#### [Task objective]
Please retype every entry as written, and keep the pictures out.

#### [Raw data]
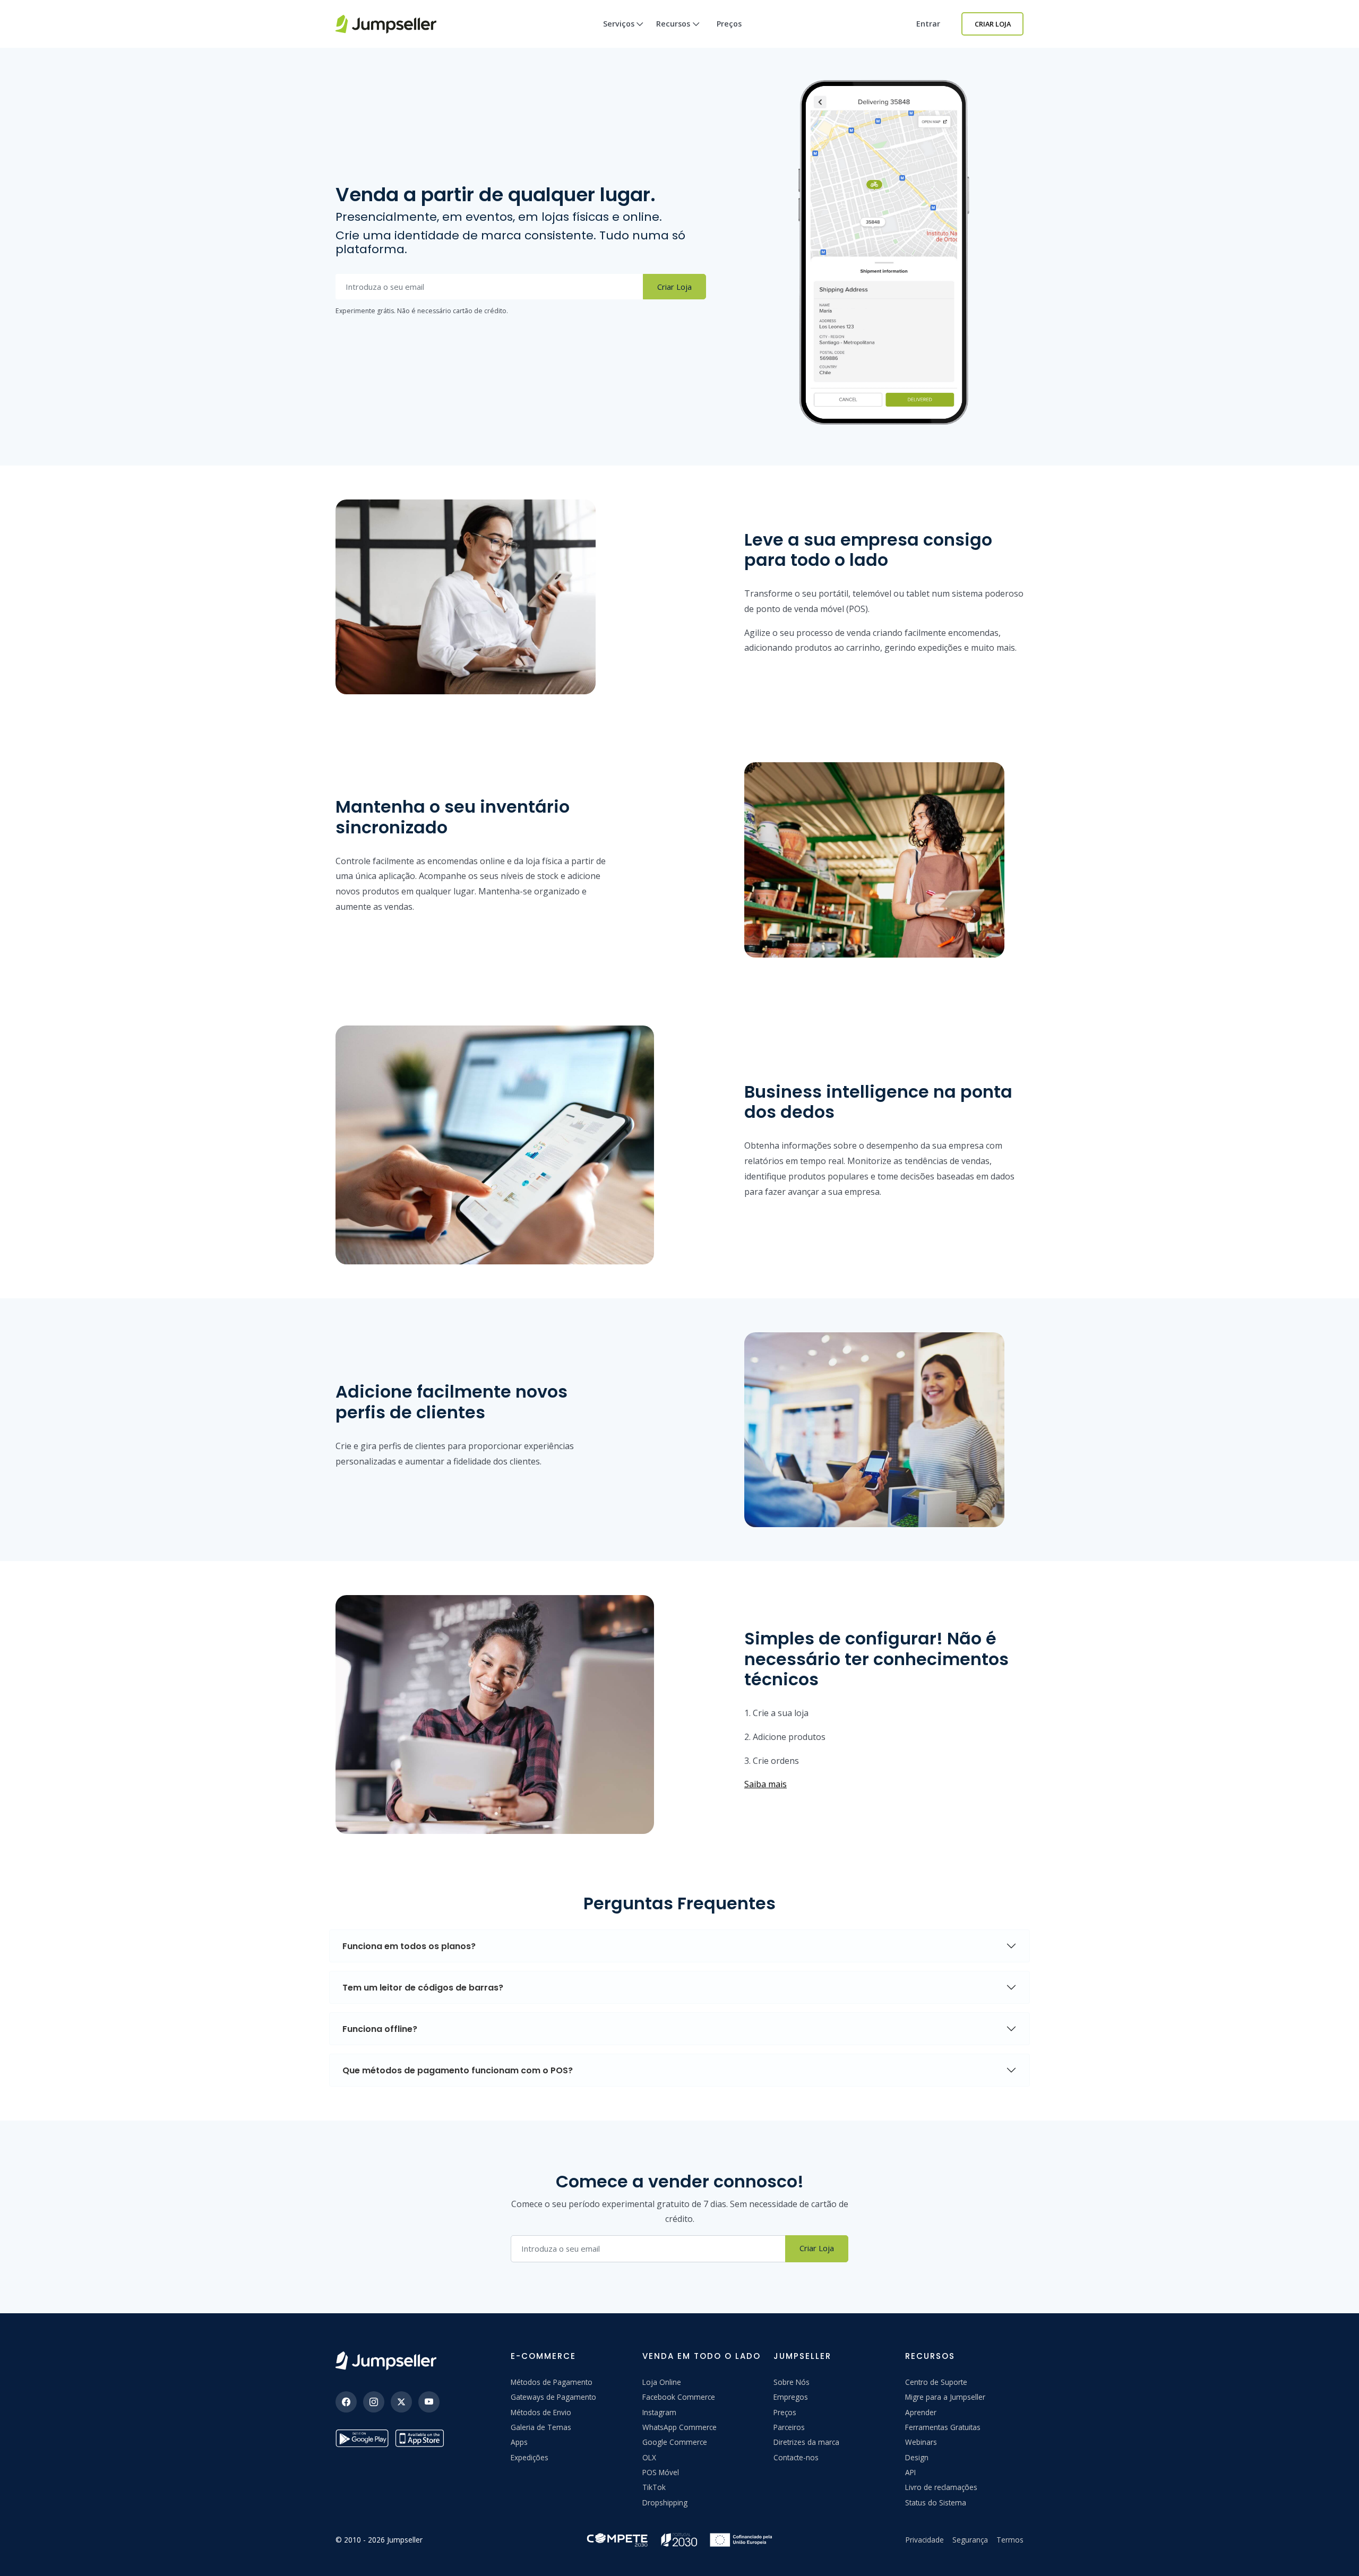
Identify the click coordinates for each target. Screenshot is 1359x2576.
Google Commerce (674, 2442)
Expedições (529, 2457)
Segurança (970, 2540)
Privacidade (925, 2540)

#### [Output below]
Identify the click coordinates for each target. Screenshot is 1359x2576.
Google Commerce (674, 2442)
Expedições (529, 2457)
Segurança (970, 2540)
Privacidade (925, 2540)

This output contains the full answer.